8 Year Old Red Dobie Having Seizures!

6 replies [Last post]
MM7600's picture
Offline
Joined: 2013-01-05

Hello All, My 110 Lb. big red Dobie boy Raptor is such a love and always there with me. Day before yesterday he jumped off the bed and ended up on his side with rear legs kicking wildly. Happened again last night but all four legs kicking madly. It goes away right after that and he seems fine again but has intermittent accelerated breathing. I am taking him in on Monday to our wonderful local vet here in El Cajon California. I read on line that canine epilepsy could be the issue at play here. Any thoughts or similar experience with anyone...? I appreciate anything you have. Thanks for being there, Morgan and "Rappy Doo!"

cynfully2's picture
Offline
Joined: 2011-10-12

Pet Profiles

Hi Morgan, I do not have experience with a Dobie having seizures but owned a shepherd who had a very serious seizure late one night. He had to be taken in for emergency treatment because he continued to seize and collapsed. I can't speculate that Raptor had a seizure since our case was so bad and I don't want to scare you but this could be serious and if you can get him in to see a vet soon it would be best. We almost lost our dog but he pulled through and was on medication and never had another one. Keep us updated.

Cyndy and Loki

Atticus's picture
Offline
Joined: 2012-05-18

Pet Profiles

Geez.   Yea.  I'd be taking him to the vet.   Sounds worrisome.  

talisin's picture
Offline
Joined: 2011-02-25

I had a whippet that had seizures regularly and my chihuahua is a seizure dog; the whippet started getting them at 13 years old when they turned into granmal seizures I had to say good bye as he would have a 5 minute seizure then sleep for 13 hours or more no quality of life that way......the chi on the other hand is alert when he has his he stiffens up and "seizes" his toes curl under and his legs begin to curl, he can't walk or do anything he just wants to be held until it passes, he will lick excessively during it but you can tell he is in and out of it, they last sometimes a minute other times as long as 5 minutes or more but once he comes out of it he is tired for a few hours but more or less ok, he is not on meds neither was the whippet because they told me that seizure meds has such serious side effects that unless the seizures were really long and frequent that it was better to let them go through it than medicate. It's the lesser of two evils......I hope this was a weird fluke of some sort and not something he will be doing regularly sometimes that happens.....I will wait for an update.....but don't be surprised if the vet doesn't want to medicate immediately......I also had a cat with seizures for a year his turned out to be a brain tumor so there are reasons that an animal will suddenly begin seizure activity, let the vet check him thoroughly to rule out things like a tumor.......

Ruse's picture
Offline
Joined: 2013-01-16

Hi! I just adopted a 9 year old red dobe yesterday, and last night she did some weird neck spasm thing that looks kind of like a seizure, and lasted 15 minutes. and then she did it again today.
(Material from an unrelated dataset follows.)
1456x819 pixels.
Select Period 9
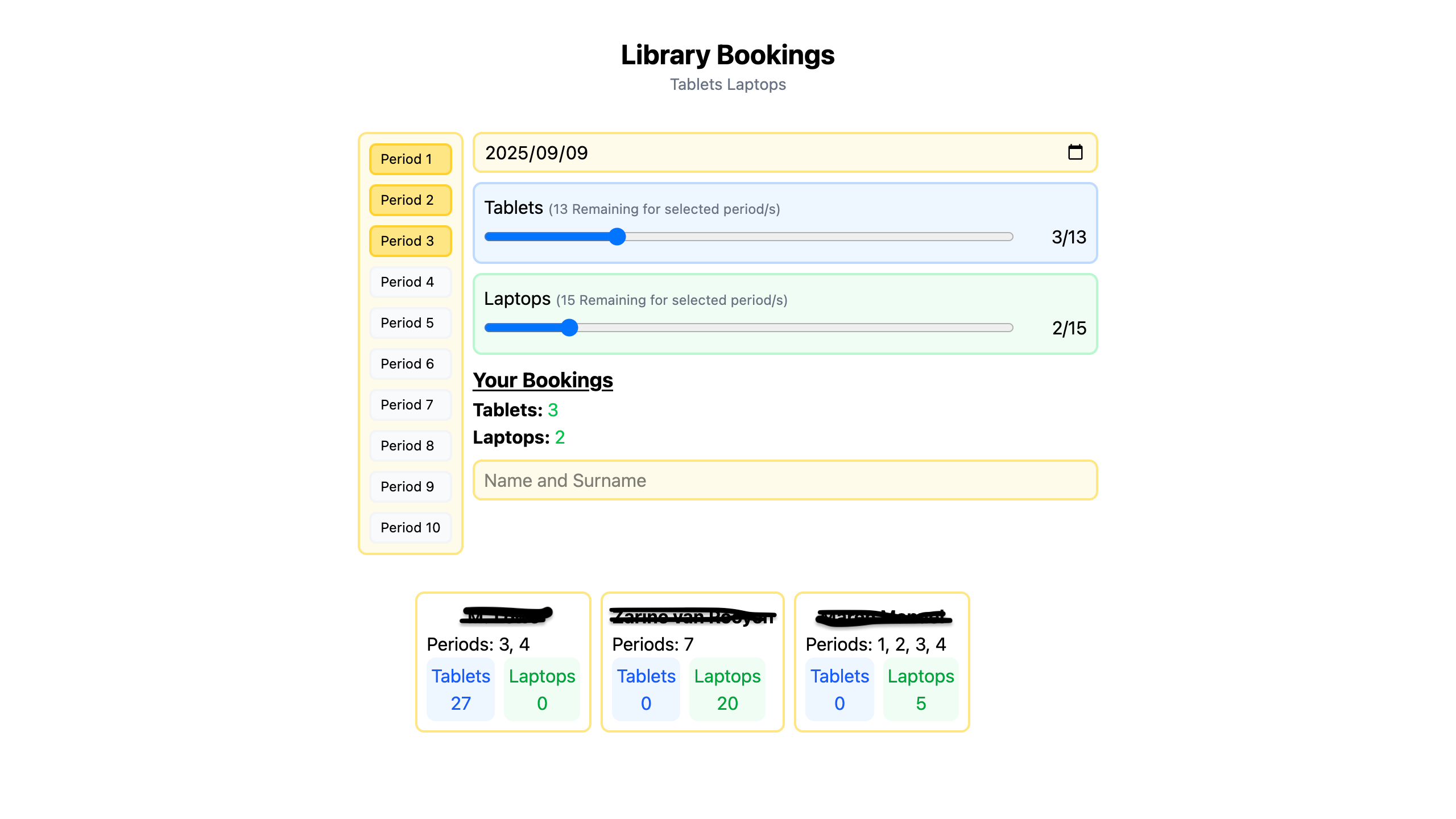click(410, 486)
They said it was because she is stressed in a new environment and that she did it when she first got to her foster people (before me), but then it went away. The foster people said they heard it was common in older dobermans.

So I am also wondering if it is a trend in the breed, or just red dobes, or no trend?
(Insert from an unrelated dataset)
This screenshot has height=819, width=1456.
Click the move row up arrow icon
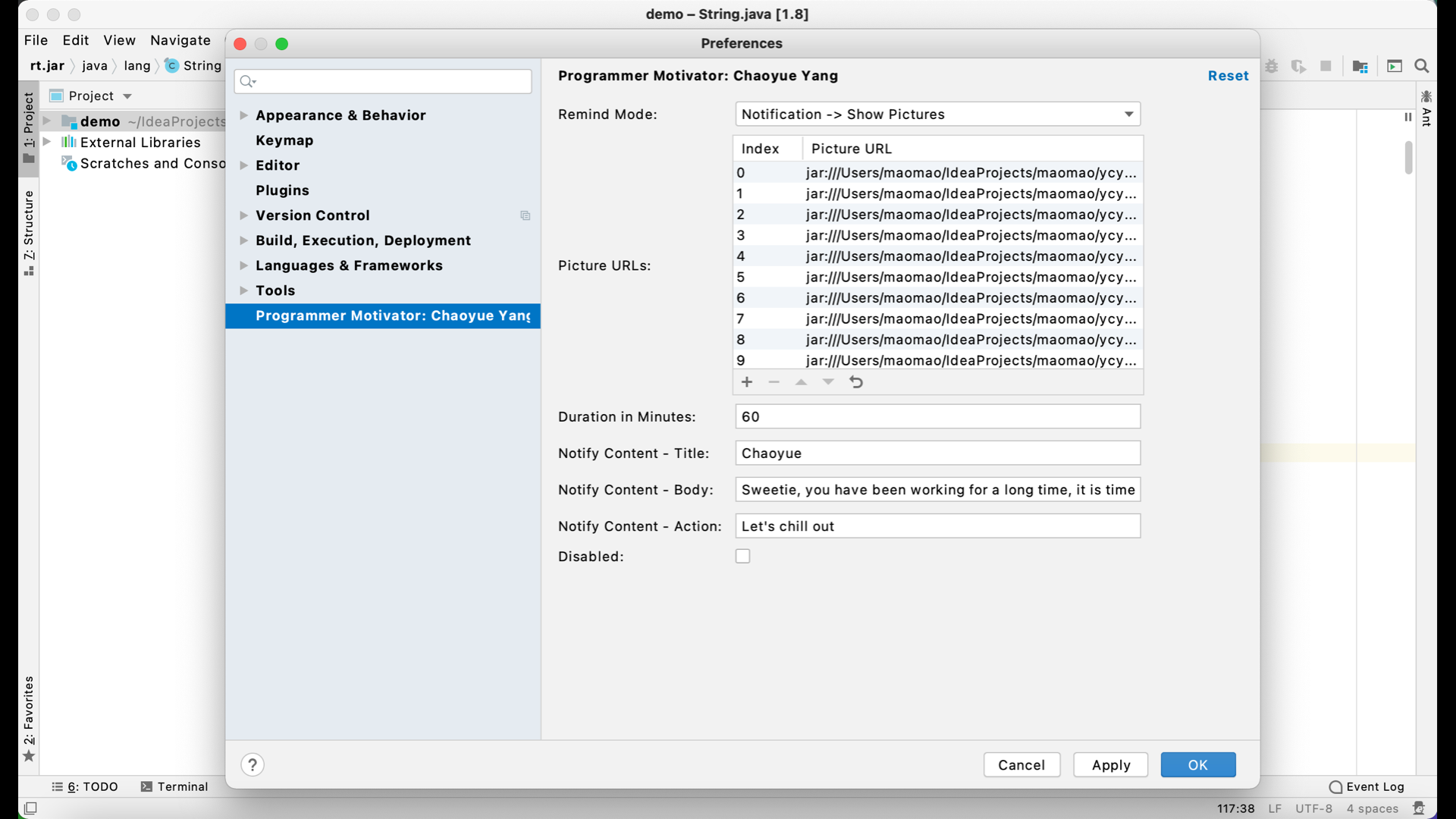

sorry to hear about the other seizure experiences! It was really freaky and all I could do for her was hold her jaw so she didnt bite her tongue, and pet her.

talisin's picture
Offline
Joined: 2011-02-25

I posted on the other thread about this, if they already said what I did about the new environment  causing this it sounds like a seizure caused by too much stimulation - what my vet explained to me about all my seizure animals was this - the brain can short circuit with too much stimulation, as the case of my whippet he suffered an injury to his shoulder that caused his brain to lower it's seizure threshold for some reason, he was 13 years old, and according to the vet in older dogs any injury can lower the threshold to the brain for seizure activity, then when my whippet was exposed to sunlight it caused too much stimulation to his brain causing it to misfire and the result were granmal seizures......so it sounds like she may have a low seizure threshold for some reason and the stimulation to the brain of new surroundings and sounds is causing the misfire and once she is adjusted that would explain why it subsides......I would have the vet check her carefully and if you can video tape the event with your phone and show the vet, the vet can tell alot about what it is by watching it in process instead of being told.....you have my sympathies as it is a scary event to witness and you feel so helpless.....
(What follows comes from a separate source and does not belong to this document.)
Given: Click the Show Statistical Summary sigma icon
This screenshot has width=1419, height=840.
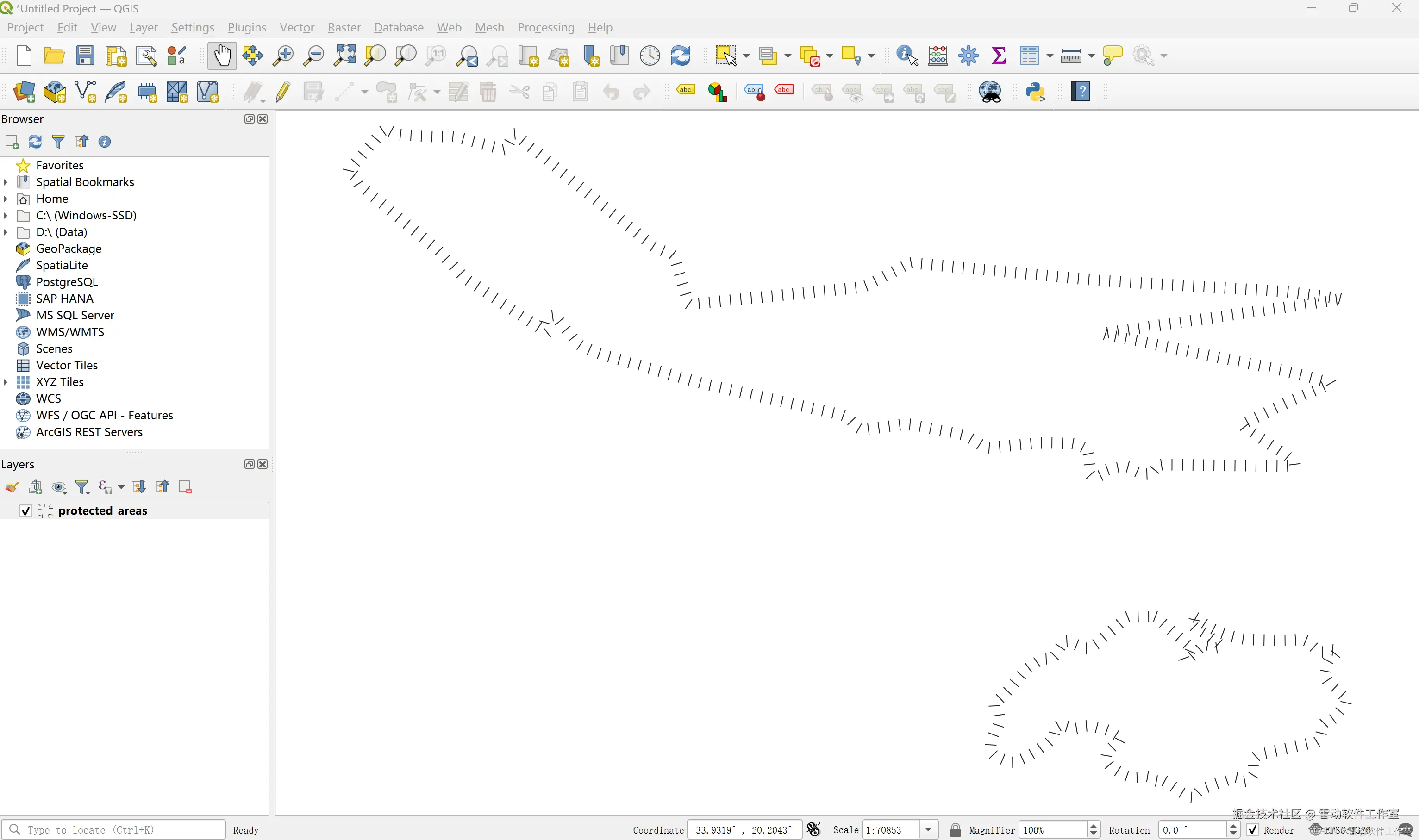Looking at the screenshot, I should [999, 56].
I have dealt with seizures that were full blown paralysis with arched back, unconscious, with involuntary screaming and urinating on themselves to the mild ones of fully alert but trembling and unable to walk but can still crawl....there are so many types of seizures that's why it is important to video it if possible, some require meds others you watch and document and only medicate when it begins to be regular and longer......

Ruse - I think you also posted in Doberman Talk and what you are talking about is head tremors which are not a big deal - but they do freak you out until you realize that they do no harm.